In mathematical modeling, most of the articles found in the writing of this paper are of COVID-19 dynamics. However, modeling can be done with appropriate datasets to explore the effect of the variables like climate and preventive measure on the spread of COVID-19 as explained earlier. There is also not many studies on the correlation of environmental and climatic conditions to the COVID-19 propagation in the work only two articles were found that addresses this issue and they both provide in different and interesting way of looking at the propagation of this diseases [27, 28]. Simulation of second and third waves of COVID-19 outbreaks will also help to enhance surveillance. As countries start easing social restriction measures, a study is needed to estimate possible hopspots for new outbreaks.

AI (deep learning) is powerful tool for early and accurate diagnosis of COVID-19 and many articles have addressed it. Most of them apply convolutional neural networks (CNN) in their work for medical image classification. Few other studies apply the Random forest and Support Vector Machines. There are also some that applied U-Net and its variations for the segmentation of CT and X-Ray images. The authors of the AI algorithms reviewed here all claimed that their algorithm performs very well on test data. However, it is well known that good performance of an algorithm on test data does not mean that it will perform similarly when deployed on the field. This is due to fact that in real life the data is more prone to noise and other artefact that are not usually present in the training and test data. The lack of diverse annotated images is also not helping the situation. In this review only 2 out of 18 studies were found to used annotated data from radiologists. Collaboration is needed between clinicians and AI experts in other to build a huge amount of annotated images of COVID-19. Also human in the loop or human augmentation can be another solution to overcome the problem caused by the disparity of an algorithm’s performance when applied to test data and when applied in the real world. Most of the studies reviewed used existing models while a few used well known models with some modifications. Those used with some modifications performed slightly better than the others stressing the need of developing hybrid models to build better and robust architectures. Much work is also needs to be done in terms of drug and/or vaccine discovery, treatment selection and contamination risk assessment for medical personnel [99]. Finally, since most of the AI research objective on COVID-19 is to find the optimal solution for diagnosis, other algorithms like Genetic Programming and Boosting (AdaBoost) should be explored so as to clear any doubt regarding their performances.

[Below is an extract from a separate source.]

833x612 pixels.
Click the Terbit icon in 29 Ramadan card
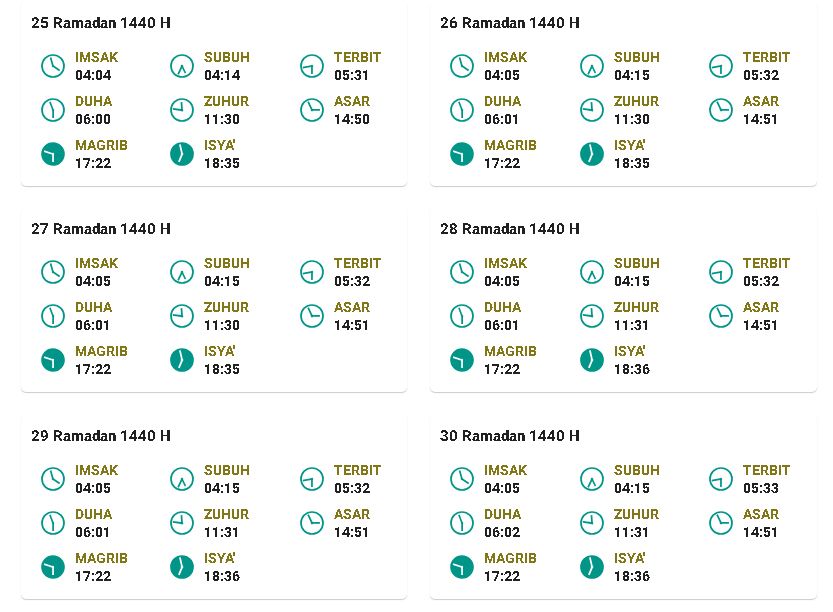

In conclusion, COVID-19 has spread rapidly all over the world creating an emergency situation. Mathematical modeling and AI have both shown to be reliable tools in the fight against this pandemic. Most of the modeling done were based on the Susceptible-Exposed-Infected-Removed (SEIR) model and the Susceptible-infected-recovered (SIR) model while most of the AI implementations were Convolutional Neural Network (CNN) on X-ray and CT images. Several datasets concerning the COVID-19 have been collected and shared open source. However, much work is needed to be done in terms of providing the public with a wide variety of data types and from many regions as possible. Also, other AI and modeling applications in healthcare should be explored in regards to this COVID-19.